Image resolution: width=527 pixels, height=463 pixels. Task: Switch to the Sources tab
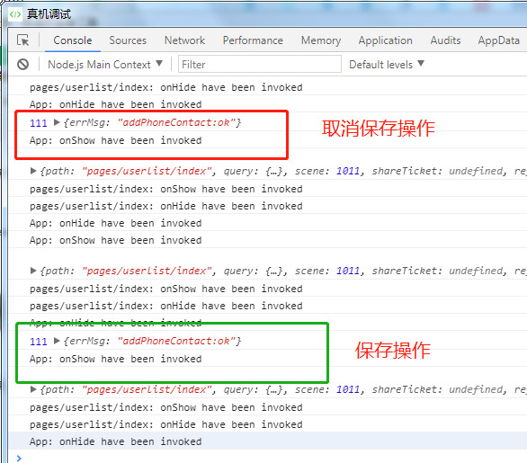click(128, 40)
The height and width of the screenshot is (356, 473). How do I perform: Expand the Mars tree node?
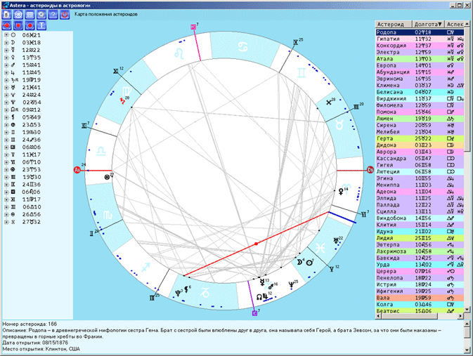[6, 65]
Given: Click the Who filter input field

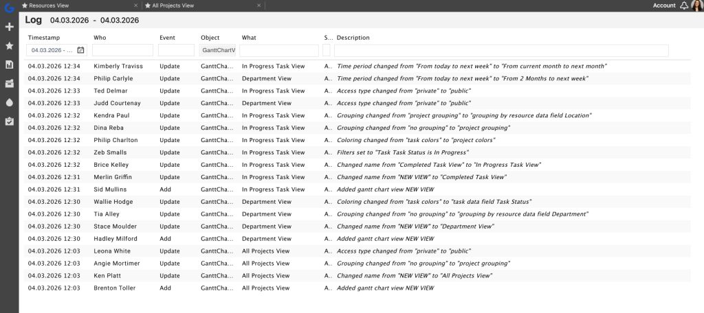Looking at the screenshot, I should click(x=122, y=50).
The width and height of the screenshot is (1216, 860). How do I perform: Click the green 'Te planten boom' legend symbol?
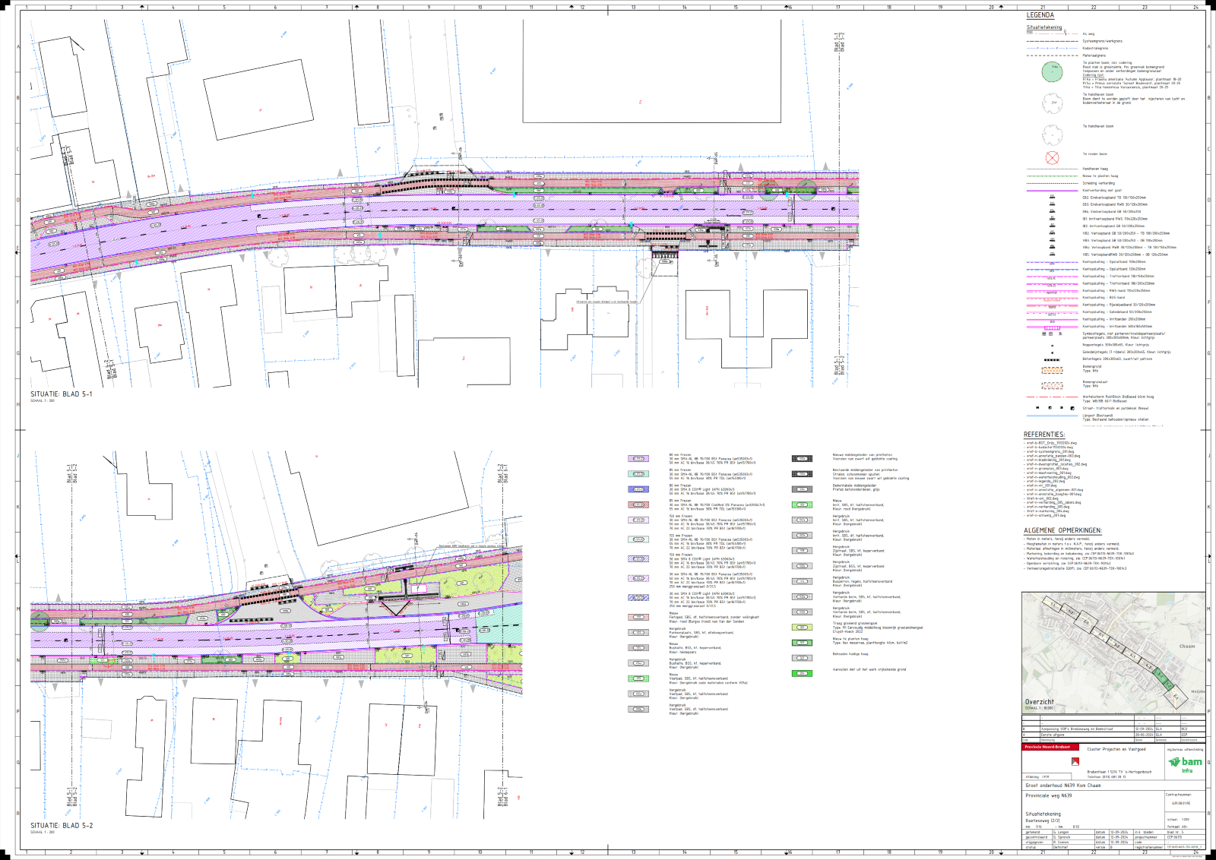coord(1053,72)
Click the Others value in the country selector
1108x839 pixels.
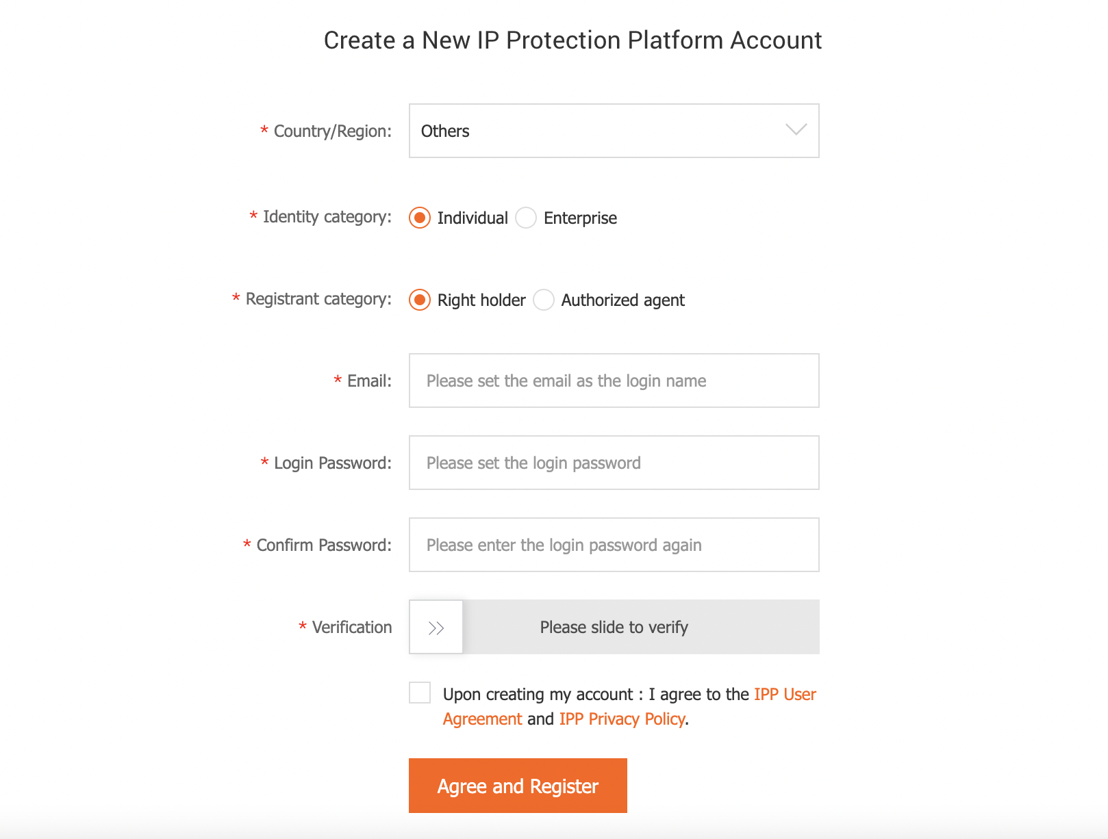[x=445, y=131]
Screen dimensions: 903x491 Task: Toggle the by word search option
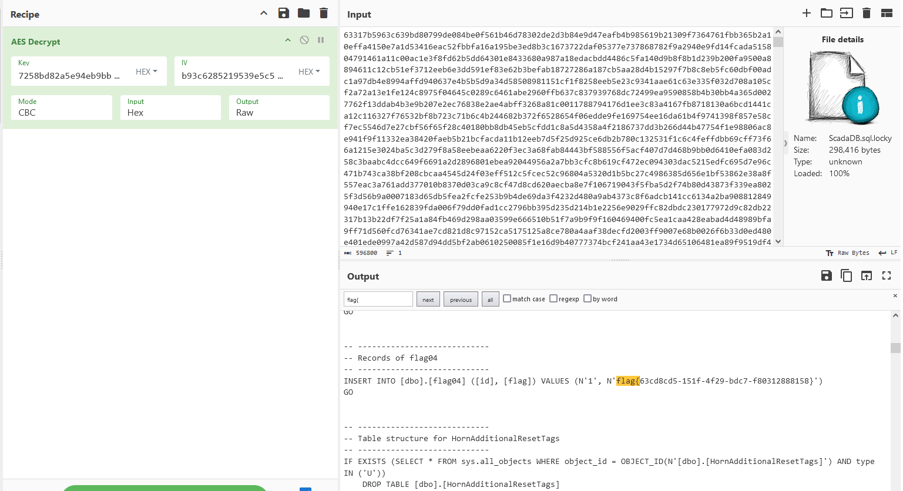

++++++++

_Task directions_
Every entry above needs to be printed again exactly, with its pictures left out.

_Finished task_
Image resolution: width=527 pixels, height=463 pixels. Task: Switch to the Sources tab
click(128, 40)
The height and width of the screenshot is (356, 473). How do I perform: Expand the Mars tree node?
[6, 65]
Given: Click the Who filter input field

Looking at the screenshot, I should click(x=122, y=50).
The width and height of the screenshot is (1216, 860). How do I perform: Click the green 'Te planten boom' legend symbol?
coord(1053,72)
Click the Others value in the country selector
1108x839 pixels.
[x=445, y=131]
Screen dimensions: 903x491 Task: Toggle the by word search option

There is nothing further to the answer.